Yo siempre pensé que la literatura tenía algo de magia, pero no de esa magia de magos con capa brillante y humo sospechoso, sino de la magia humilde, la de las pequeñas transformaciones, la de las aldeas, la de los lugares con encanto por sí solos… como cuando metes un calcetín gris en la lavadora y sale rosa sin que nadie lo haya autorizado.
Un feitizo no cambia el mundo, pero puede cambiarte un día entero. Puede convertir un dolor en un dolorcito manejable, como cuando te das un golpe en el dedo meñique y sobrevives. Puede hacer que un recuerdo deje de pinchar o que una emoción se encienda como una bombilla LED de bajo consumo. Yo busco eso: no grandes revelaciones tipo «¡he descubierto el sentido de la vida!», sino pequeñas claridades, como encontrar por fin las llaves que llevabas en la mano.

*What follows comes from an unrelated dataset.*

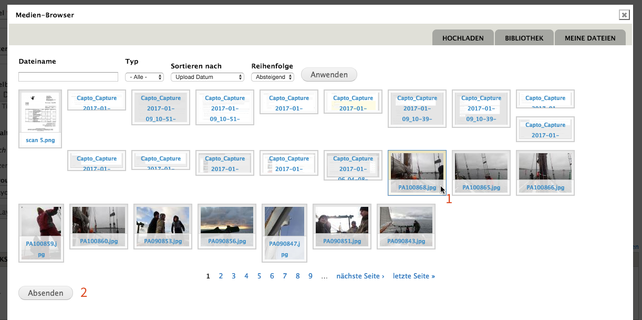The width and height of the screenshot is (642, 320).
Task: Open the Typ dropdown
Action: 144,77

El feitizo que yo conozco habla y cura el amor, sí, pero no del amor perfecto de las películas donde nadie suda, nadie ronca y todo el mundo tiene pestañas kilométricas. Habla del amor que duele, del que llega tarde, del que se pierde por el camino porque se entretuvo mirando escaparates, del que se recuerda más de lo que se vive… ese amor que te deja el corazón como un acordeón después de una verbena.
El feitizo también habla de la soledad, pero no como castigo, sino como territorio propio, como un piso pequeño, pero acogedor donde puedes andar en calcetines y nadie te juzga. A veces estoy mejor ahí que en cualquier compañía, sobre todo si la compañía mastica fuerte.
Y, por supuesto, mi feitizo habla de la tierra, de Galicia, que siempre está de telón de fondo, de protagonista o de invitada sorpresa. Galicia es un sentimiento más, un feitizo más, una presencia que me acompaña incluso cuando no la nombro… como el olor a pulpo que se te queda en la ropa después de una buena «jartá», como dice una amiga sevillana cada vez que la llevo a O Sendeiro de Santiago de Compostela, donde sirven un laminado á feira incomparable. Pero no te olvides del queixo de San Simón á plancha, remata siempre.